▶ [TEXT PASSAGE]
Once campaigns are live, the focus shifts to continuous optimization. This is where the difference between “set-and-forget” media buying and modern, AI-supported buying really shows.
Buyers monitor:
Performance vs KPIs for each line item, audience and creative
Win rates, clearing prices and delivery pace in programmatic auctions
Frequency across channels to spot overexposure
Brand safety flags and placement quality
Then they act:
Reallocate budget to better-performing channels, audiences, or creatives
Adjust bids and bid strategies
Rotate out underperforming ads and test new variants
Tighten or expand targeting based on results
On major biddable platforms, a lot of this is assisted by algorithms — for example, using target ROAS or value-based bidding strategies that let the platform optimize auctions.
💡 AI Digital’s article on AI in DSPs explains exactly how to tune these models to real business goals.
5. Measurement & reporting
Finally, buyers (often together with planners and analysts) measure and report on what happened.
That usually includes:
Delivery vs plan (impressions, reach, spend, pacing)
Efficiency (CPA, ROAS, cost per incremental outcome)
Channel and creative insights (what worked, what didn’t)

▶ [RECORDED DATA]
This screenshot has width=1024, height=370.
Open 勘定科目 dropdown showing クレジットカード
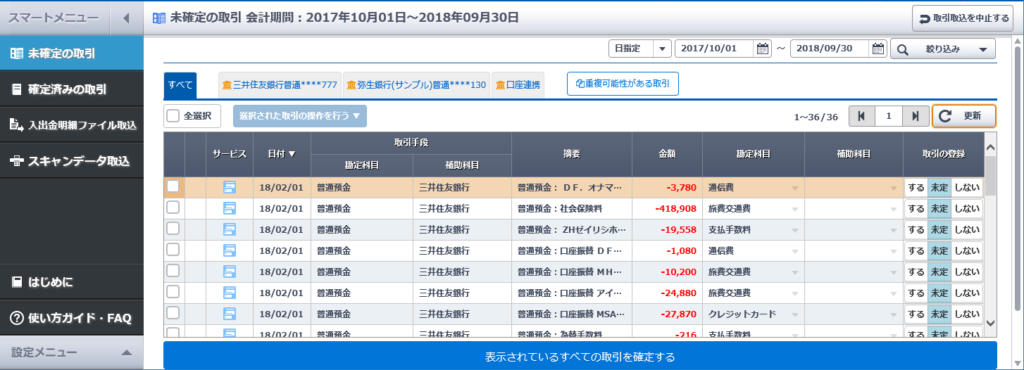(x=753, y=314)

▶ [EXERCISE SET]
1. In the passage on media buying, what do buyers check frequency across channels to detect?
2. Render this sentence from the passage on media buying in Spanish: "Once campaigns are live, the focus shifts to continuous optimization."
3. Carry on the passage on media buying from the point where it stops.

▶ [RESPONSE LIST]
1. Overexposure.

2. Una vez que las campañas están activas, el enfoque se traslada a la optimización continua.

3.
Recommendations for the next cycle
Modern teams plug all of this into unified dashboards so planning and buying can view performance side by side, rather than exporting static spreadsheets from each platform.
💡 AI Digital’s piece on advertising intelligence shows how live dashboards replace weekly slide decks and spot issues fast.
The key point: the media planning and buying process is a loop. What you learn in reporting should materially change the next plan.
Types of media planning and buying
Different campaigns call for different media planning and buying services. Four big types show up most often.
Traditional media buying
This covers offline channels such as:
Linear TV
Radio
Print (newspapers, magazines)
Out-of-home (billboards, transit, street furniture)
TV media planning and buying are still central for many brands, especially when you need mass reach or broad demographics. The approach is more calendar-driven, with upfront commitments, GRP targets and fixed spots.
Digital media buying
Here we’re talking about:
Display and native ads
Search and shopping campaigns
Social ads
Digital video (including pre-roll and social video)
Mobile and in-app advertising
Retail media
Digital media buying brings higher precision, richer data and the ability to optimize rapidly. It introduces more complexity too, which is why many brands look for a media planning and buying agency with strong digital expertise.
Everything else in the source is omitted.